We must stop this pandemic, and the only way we can have any success is for everyone to get vaccinated.

About the author

Elizabeth Wolf of Fort Wayne, whose letter appeared Oct. 24, has been selected as the month's Golden Pen Award winner. In the judgment of the editors, she had October's most effective letter.

Wolf is a nurse emeritus at Parkview Randallia. She and her husband, Charles, have three children, three grandchildren and six great-grandchildren.

Her presence in the hospital has offered Wolf insight on COVID-19 she believes others may not have considered.

“People who aren't involved don't realize all the implications of the pandemic,” she said. “The suffering people go through is just awful.”

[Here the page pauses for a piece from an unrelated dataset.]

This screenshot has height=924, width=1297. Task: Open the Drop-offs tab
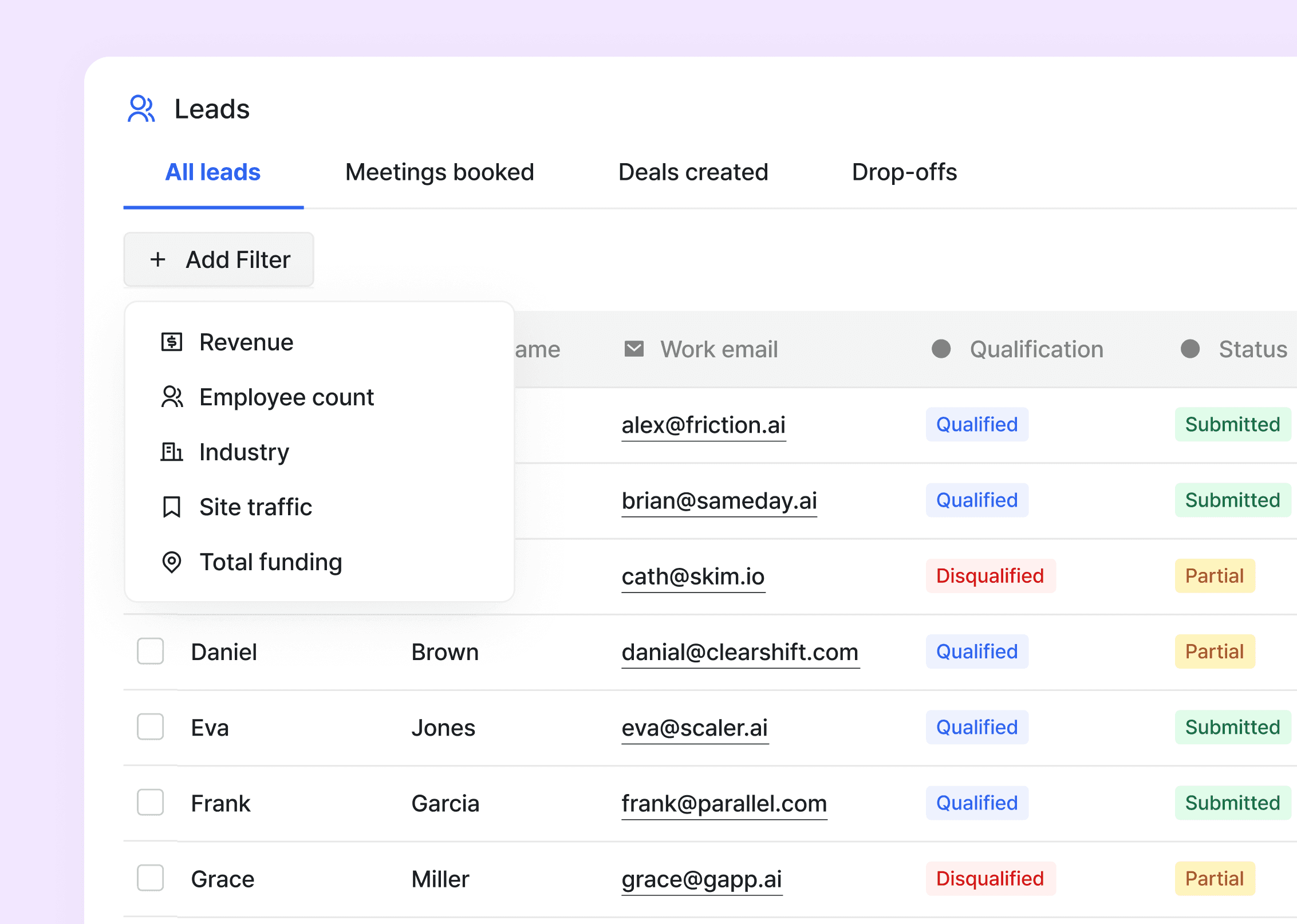904,172

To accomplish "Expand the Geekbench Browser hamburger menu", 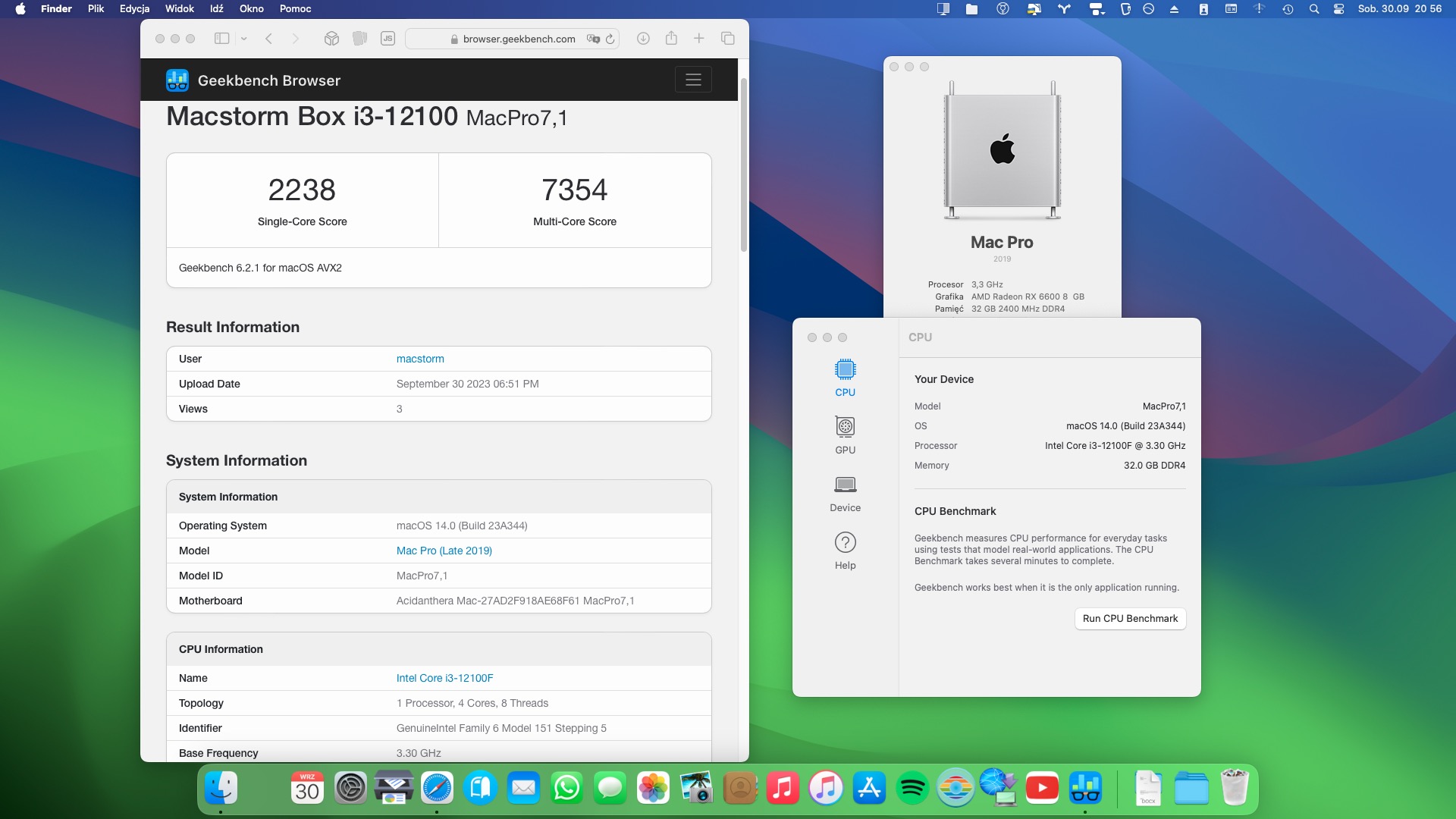I will (693, 80).
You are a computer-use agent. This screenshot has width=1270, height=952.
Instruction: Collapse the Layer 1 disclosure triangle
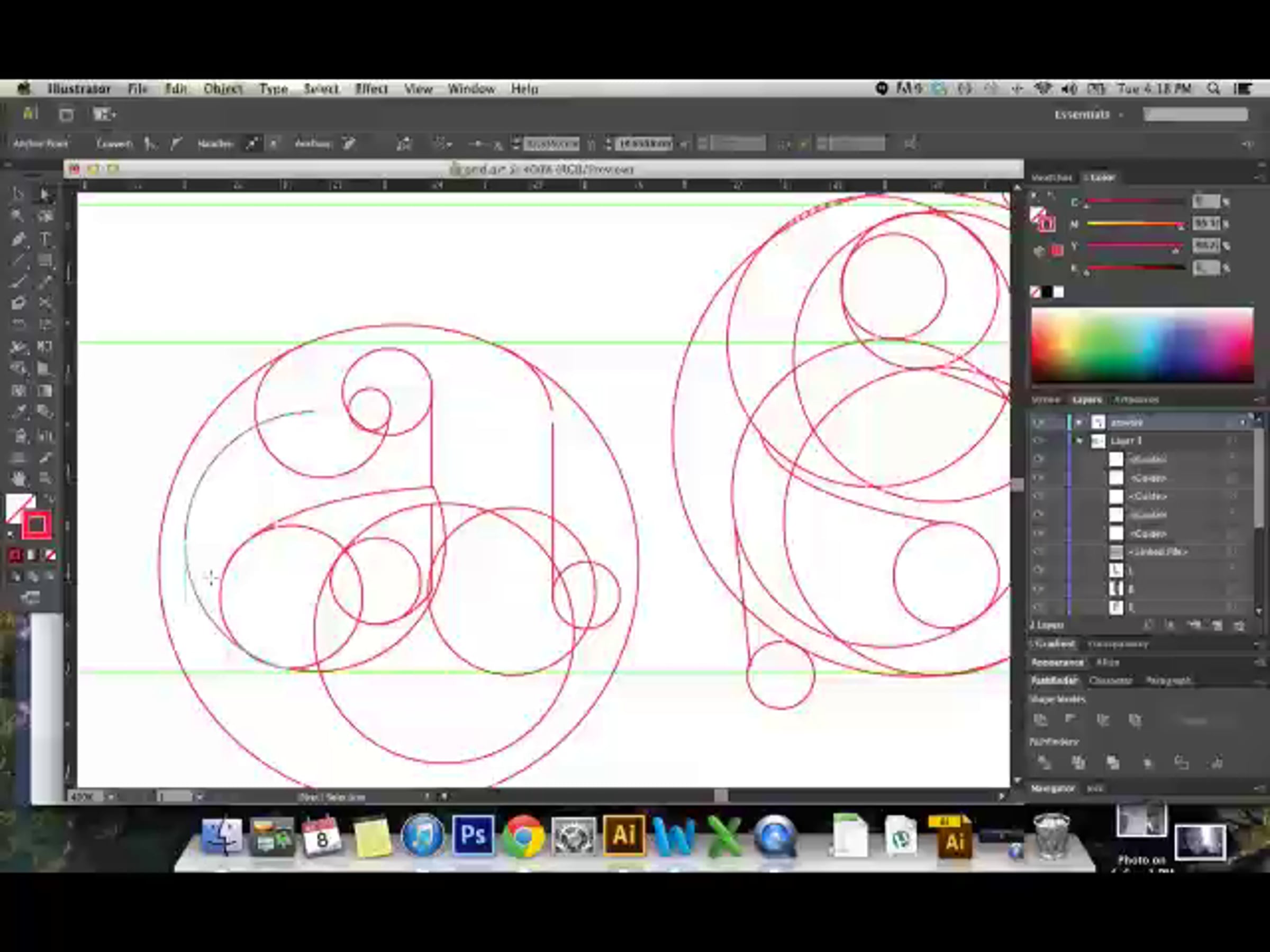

In addition, Wolf points out, there is an entire care team (not just doctors and nurses) affected as well: “the patient care techs, the respiratory therapists and dietitians working to help those who've lost so much weight and are nutritionally depleted, ... the housekeeping staff (that) has to get to work cleaning the room to make it ready for one of the patients waiting in the ER, and the case managers working tirelessly to find placement at rehab centers or hospice. And many more.”

This marks Wolf's second time as The Journal Gazette's monthly winner; she was first awarded the Golden Pen in March 2019.

Wolf received a gold-plated pen for her efforts. The Golden Pen Award was established to express our appreciation for the contribution our letter writers make to the editorial page.